Educational value points
- The Franklin River is one of the last wild, unchanged rivers in the world. Located in the Franklin–Gordon Wild Rivers National Park in south-west Tasmania, the River extends 110 km through uninhabited wilderness, meeting with the Lower Gordon River, which flows into Macquarie Harbour on the west coast of Tasmania. The Franklin and Gordon rivers were listed as part of Tasmania’s World Heritage Area in 1982.
- The Franklin River became internationally renowned during a historic campaign between 1978 and 1983 to conserve it that was supported by a number of well-known identities such as Prince Charles, David Bellamy and Spike Milligan.
- Depictions of the Franklin River and surrounding wilderness were used successfully in the conservation campaign to save the River from being dammed by the Hydro-Electric Commission of Tasmania. The famous photograph of Rock Island Bend, taken by Peter Dombrovskis, Tasmania’s most prominent wilderness photographer, was used by the Tasmanian Wilderness Society in an advertising campaign that attracted national and international support.
- The conservation campaign was the largest in Australian history. The Tasmanian Liberal government, led by Robin Gray, supported the proposal to dam the Franklin River as part of the hydro-electric power scheme. The campaign to stop the dam lasted more than 5 years from the announcement of the dam proposal in 1978 to 1983, when a ruling of the High Court of Australia eventually stopped the development. A number of other rivers had already been dammed as part of the scheme including the Huon, Serpentine and the Upper Gordon Rivers, which led to the flooding of Lake Pedder.
- The clip presents a widely supported view that the damming of Lake Pedder was environmentally unsound. The original lake was a unique ecosystem and the only habitat of the Galaxias pedderensis, a fish not found anywhere else in the world. Before it was damned, Lake Pedder featured a distinctive pink quartzite beach 1 km wide and 3 km long. Despite widespread opposition, the Lake was flooded in 1972 and is now part of the largest water storage catchment in Australia. Lake Gordon and Lake Pedder combined have a surface area of 514 sq km and a total volume of 15.2 cubic km. There has been debate over whether Lake Pedder should be drained in an attempt to restore the unique ecosystem that once existed.

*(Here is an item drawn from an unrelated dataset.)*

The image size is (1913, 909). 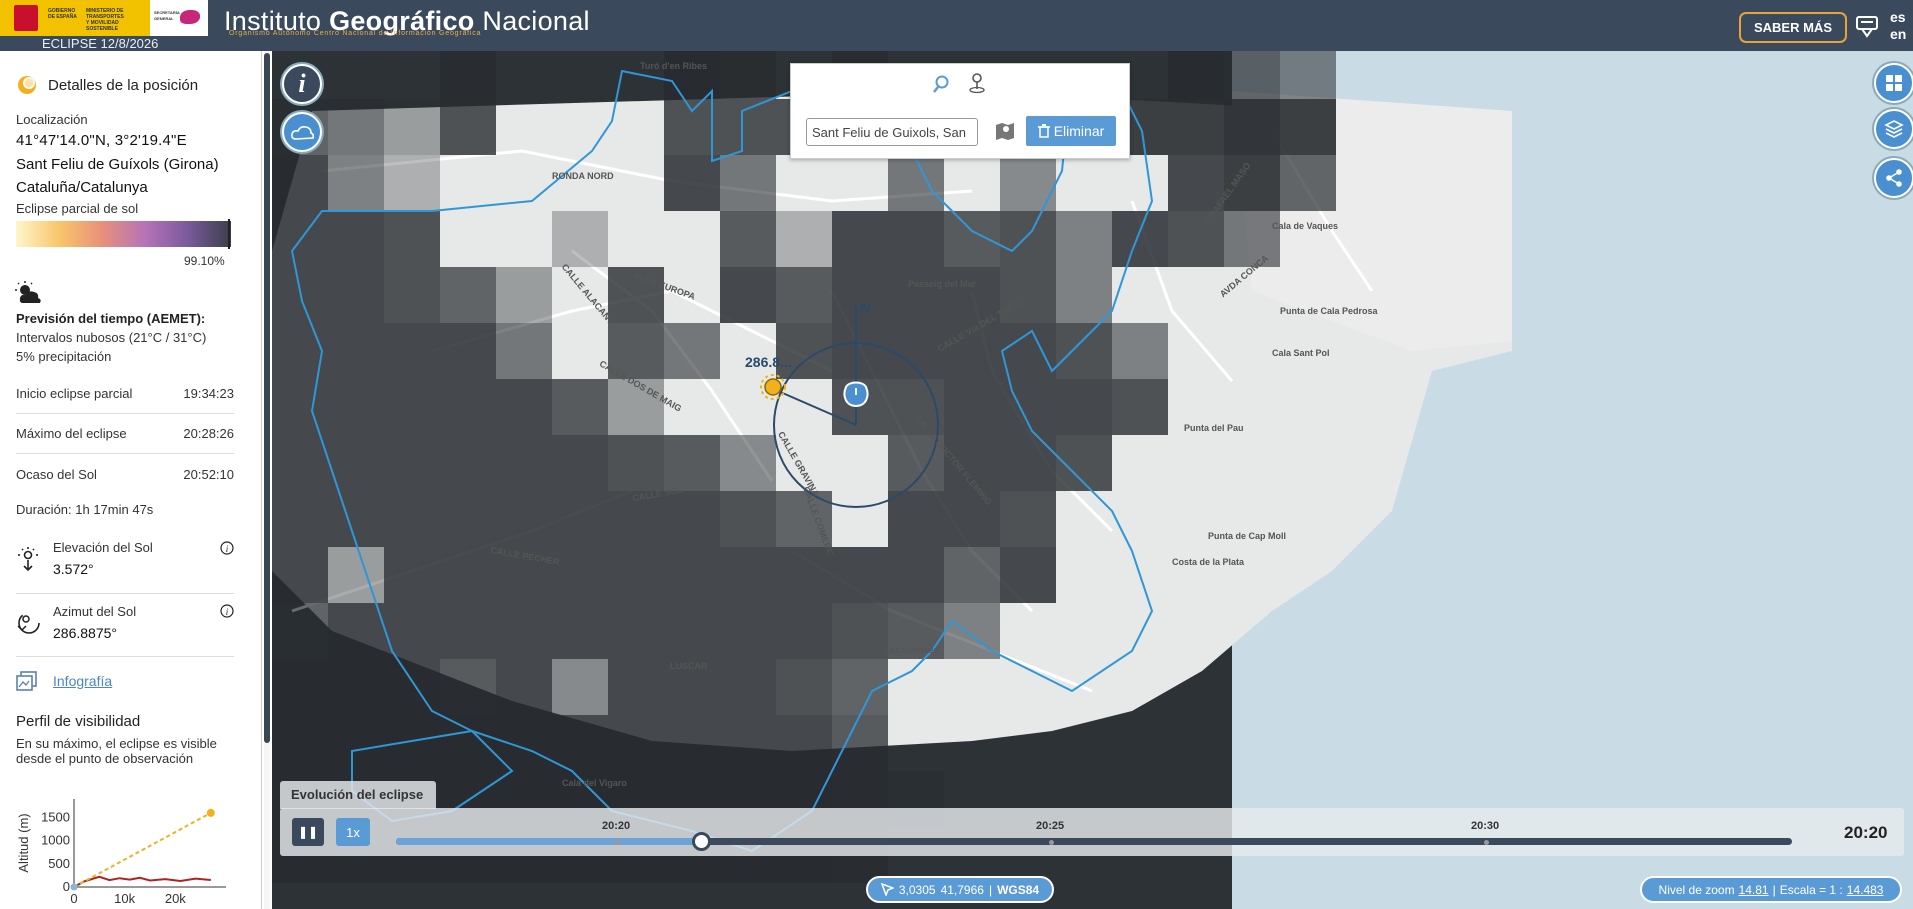 I want to click on street-label: RONDA NORD, so click(x=583, y=176).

- Bob Brown, arguably Australia’s most important environmentalist, is featured. When Lake Pedder was dammed, Brown became determined not to allow the same fate to befall the Franklin River. He became a founding member of the Tasmanian Wilderness Society, which played a pivotal role in the success of the Franklin River conservation campaign. Although trained as a doctor, Brown has spent most of his career as a political activist. He is also a long-standing member of the Greens Party, one of the first internationally networked political parties. There are now Greens parties on every continent. Brown was elected to the Australian Senate in 1996 and again in 2001. In December 2005, Brown was elected as leader of the Australian Greens.

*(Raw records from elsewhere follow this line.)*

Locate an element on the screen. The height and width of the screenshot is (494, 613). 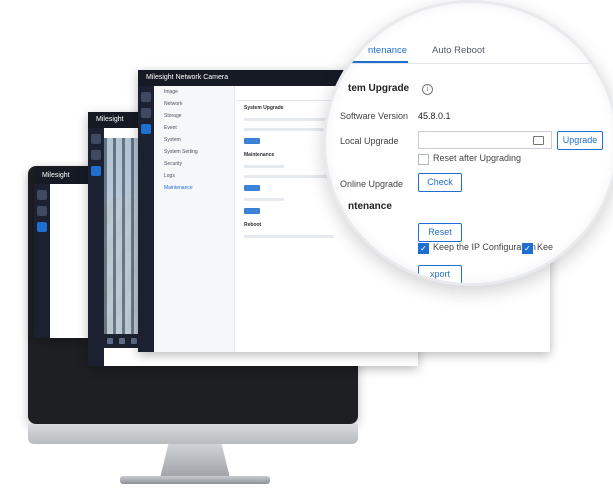
reset-button-small is located at coordinates (252, 188).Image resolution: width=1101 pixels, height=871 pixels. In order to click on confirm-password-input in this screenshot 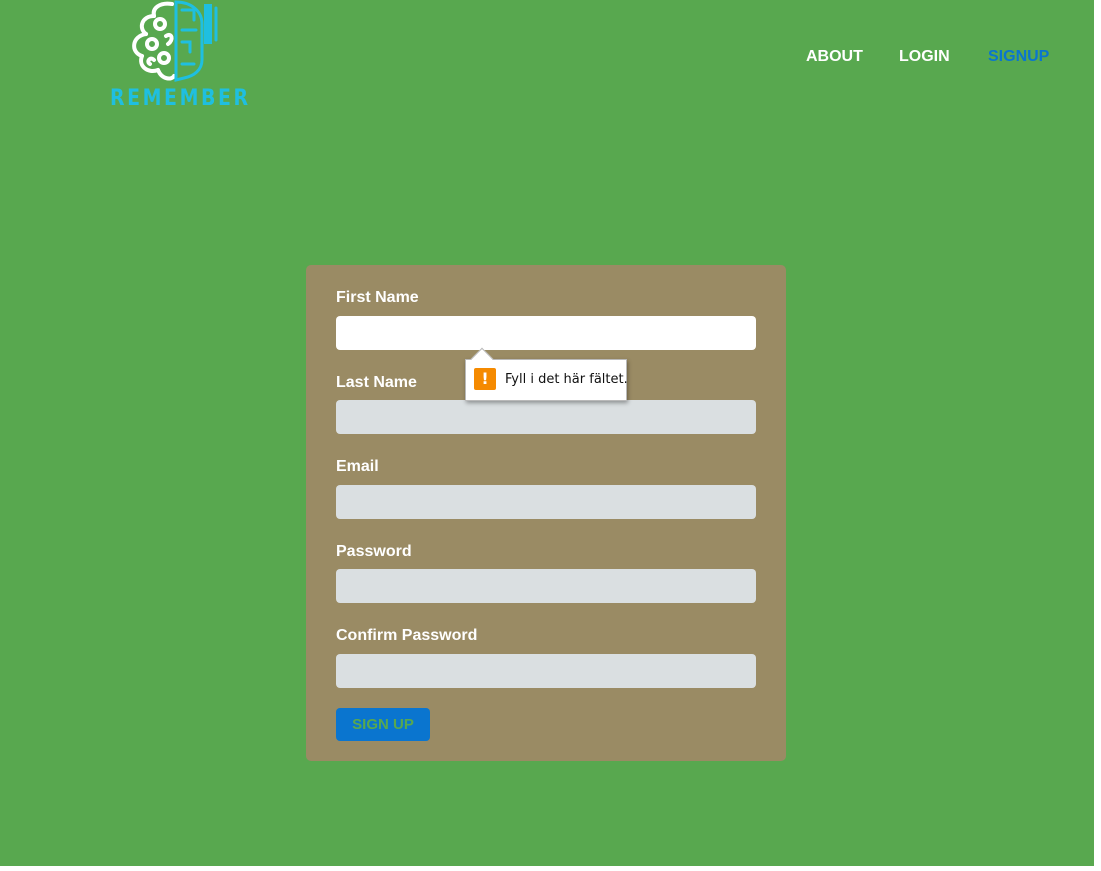, I will do `click(546, 671)`. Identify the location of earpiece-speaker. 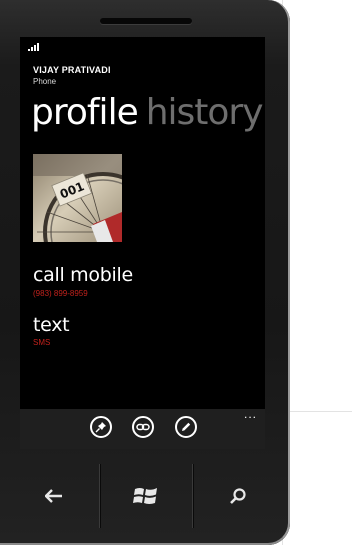
(146, 21).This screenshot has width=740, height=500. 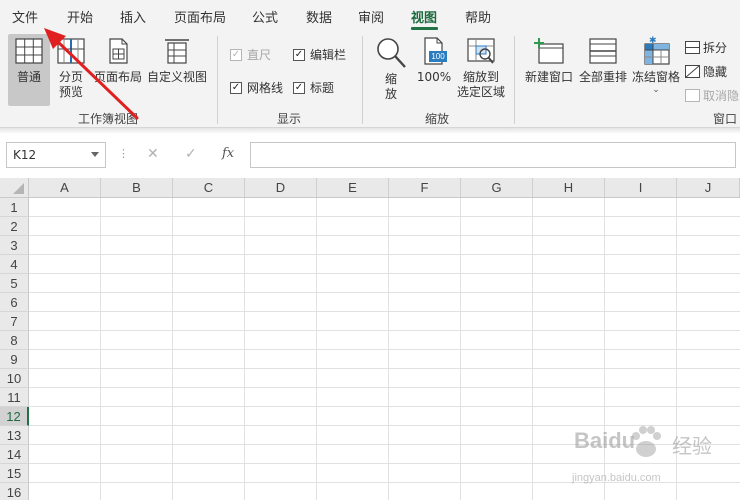 What do you see at coordinates (726, 119) in the screenshot?
I see `window-group-label: 窗口` at bounding box center [726, 119].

This clip starts approximately 39 minutes into the documentary.
Bob Brown and forester Paul Smith made paddle down the Franklin River in inflatable rafts in 1976.
Bob A wilderness is a place not marked by the hand of modern man. A place that’s free of houses and cars, and urbanisation, and industry and agriculture. And the Franklin is one of those very rare places left on the Earth which fulfils that criterion. It runs as it has run for thousands of years and it is essentially in the same state as it was when white man or, for that matter, black man first came to the Tasmanian shore. When I look at the recent destruction of Lake Pedder, I feel frustrated and indignant that that happened. It seems that we are just incapable of doing that bit better, of creating a better world. It seems that we’ve got the technological know-how and ability but we haven’t kept up socially and in a spiritual sense.